Tempest: We took a small break… I found that the ‘80s were pushing the limit and it was just one dimension, I thought. I felt there had to be more to writing and I just wanted to learn. I entered a long period of just researching and listening to everything, from Neil Young to Bob Dylan, Van Morrison – all that stuff. I just wanted to write. So we had a break and the other guys toured with different artists. But when we started again, we came back fresh in 2004.
We said, ‘Let’s do this long term.’ It’s the same guys from teenage years. And I think that’s the secret, too. We used to go to shows together in Stockholm. Queen, Deep Purple – and we just had a lot in common. We’re still the same guys and it kind of helped to have that same understanding and roots. I think that’s also a part of why we’re still together after all of these years. We’re having fun being creative in the studio.

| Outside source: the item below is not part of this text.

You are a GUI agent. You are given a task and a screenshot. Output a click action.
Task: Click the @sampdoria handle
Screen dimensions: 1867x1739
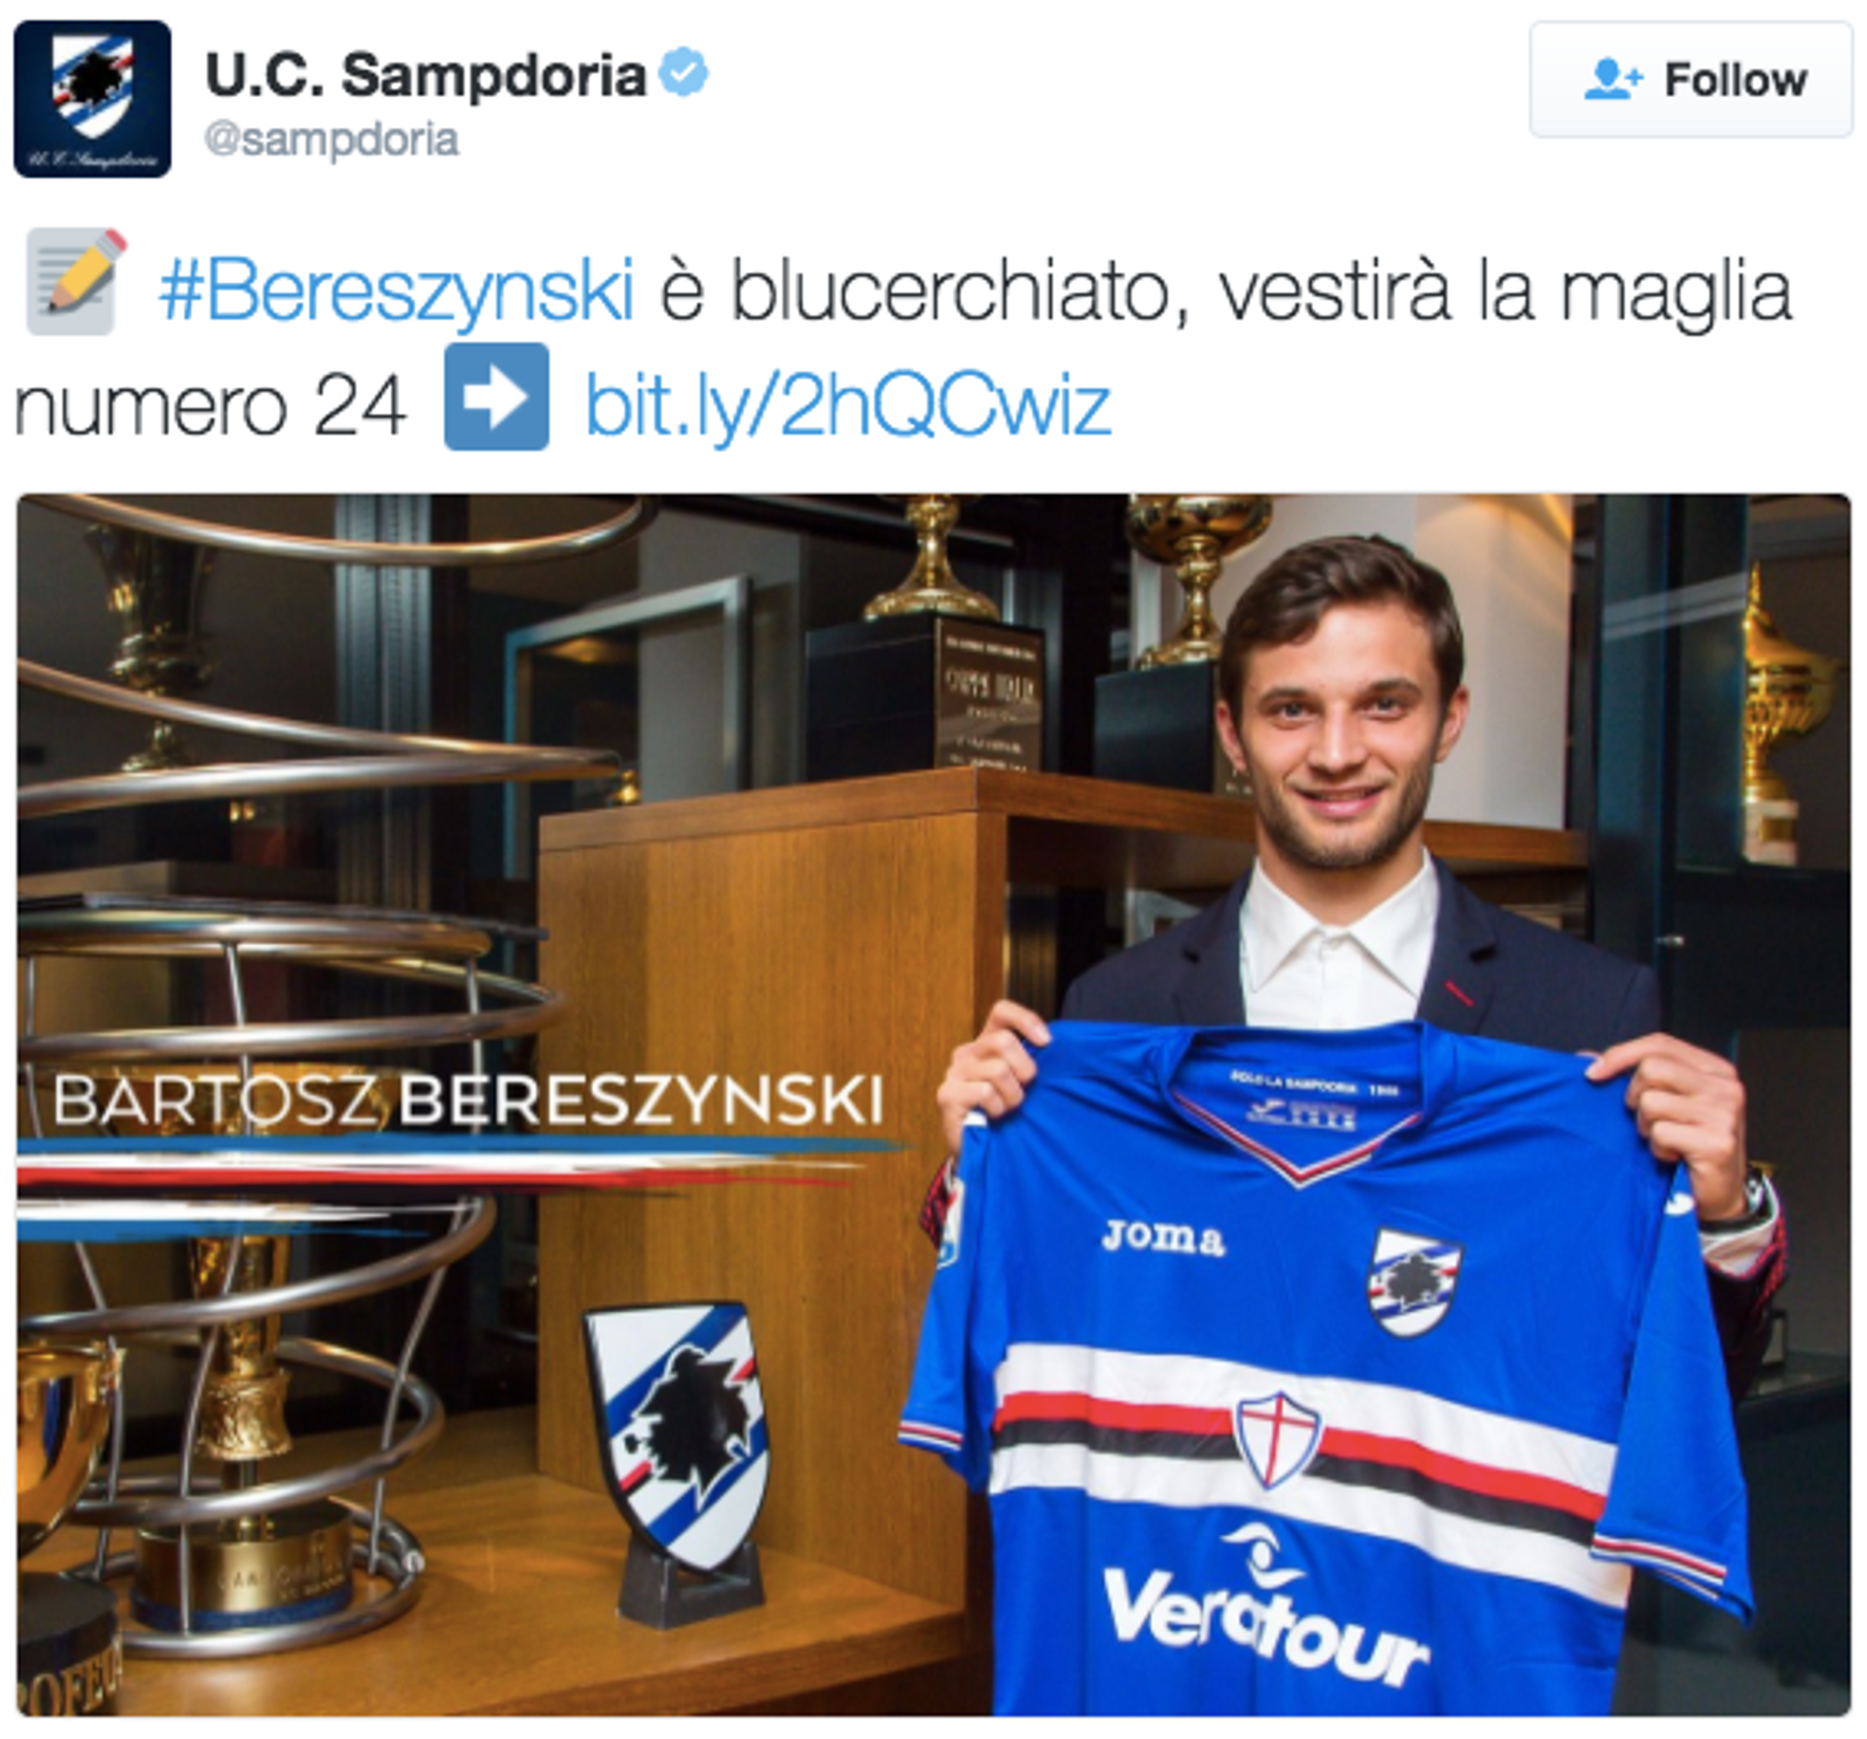[x=332, y=139]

Fox News: What’s the strangest encounter you’ve ever had with a fan?
Tempest: We’ve had fans move to our hometown outside of Stockholm from Eastern Europe. The ironic thing was that when they moved there, we moved away! We moved out of Sweden completely. I know there are still some people living there in our small village.
There was another incident when I lived in Ireland for a while. There was a break-in in our neighbor’s house one night. Somebody got caught in the fridge, funny enough. But they thought it was my house. Somebody came all the way from continental Europe to Ireland where I lived at the time and broke into the fridge, thinking it was my house! The next morning we found out and thought, ‘We must be getting popular.’
Fox News: What inspired 'Walk the Earth'?
Tempest: We tour quite a lot and we’re on this second period of our career. This is the sixth album since we started and I think touring gives us a lot of inspiration… Anything that can inspire us is great. Things that are happening in the world… Anything that can drive the band forward.
Fox News: How is it different from anything else that the band has done so far musically?
Tempest: It’s more direct and striking, I would say. To me, it’s an album that just came about in two weeks. Just a lot of ideas the band wanted to explore in Abbey Road in London. It’s just very alive and organic. And also, we’ve pushed our writing. We never want to repeat ourselves. We always want the next album to be different from the one before. It just came about naturally. We tour a lot and then we go to the studio and work.